— BEGIN Input data —
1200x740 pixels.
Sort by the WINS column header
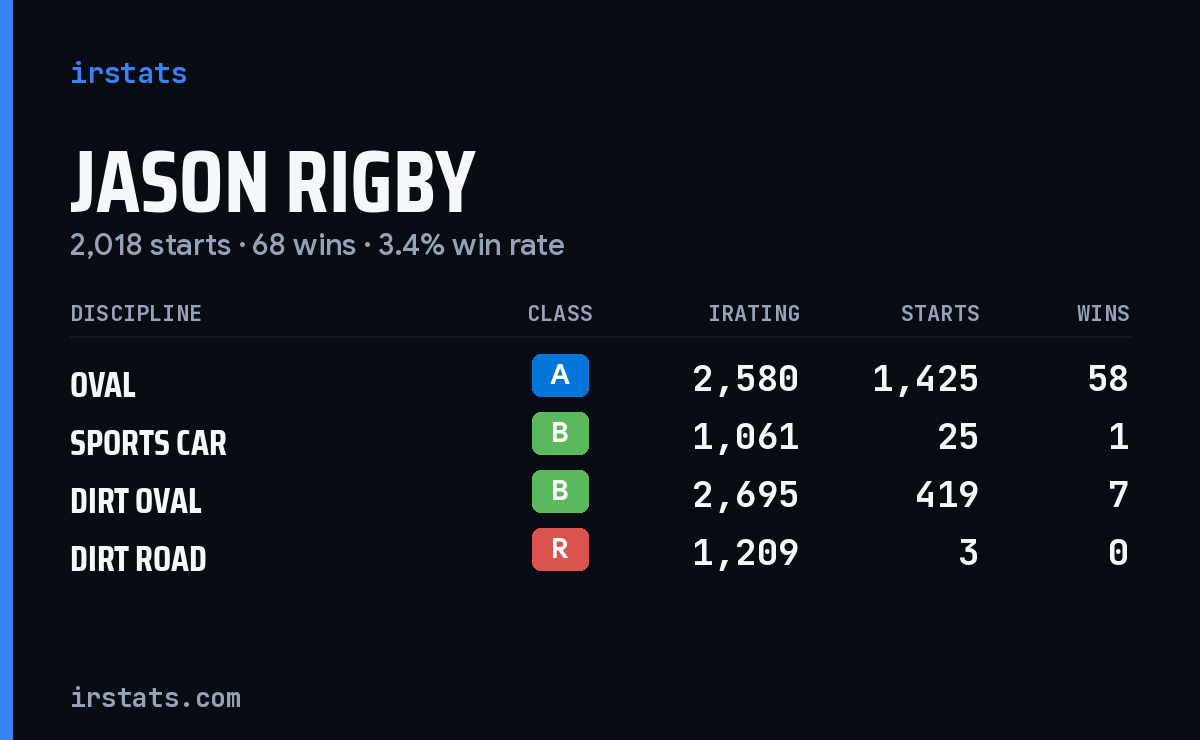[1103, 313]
— END Input data —
— BEGIN Input data —
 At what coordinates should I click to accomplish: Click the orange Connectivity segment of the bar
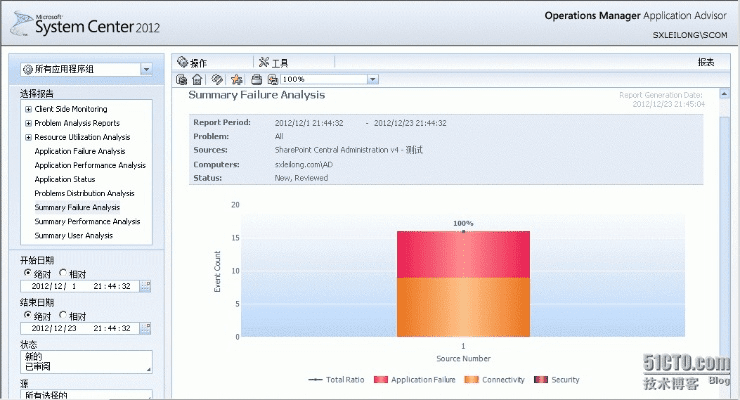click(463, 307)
— END Input data —
# [What to produce]
Reproduce verbatim the lines from the one containing "At what coordinates" up to and including the one containing "click(463, 307)", omitting the pictures.

# [The output]
 At what coordinates should I click to accomplish: Click the orange Connectivity segment of the bar
click(463, 307)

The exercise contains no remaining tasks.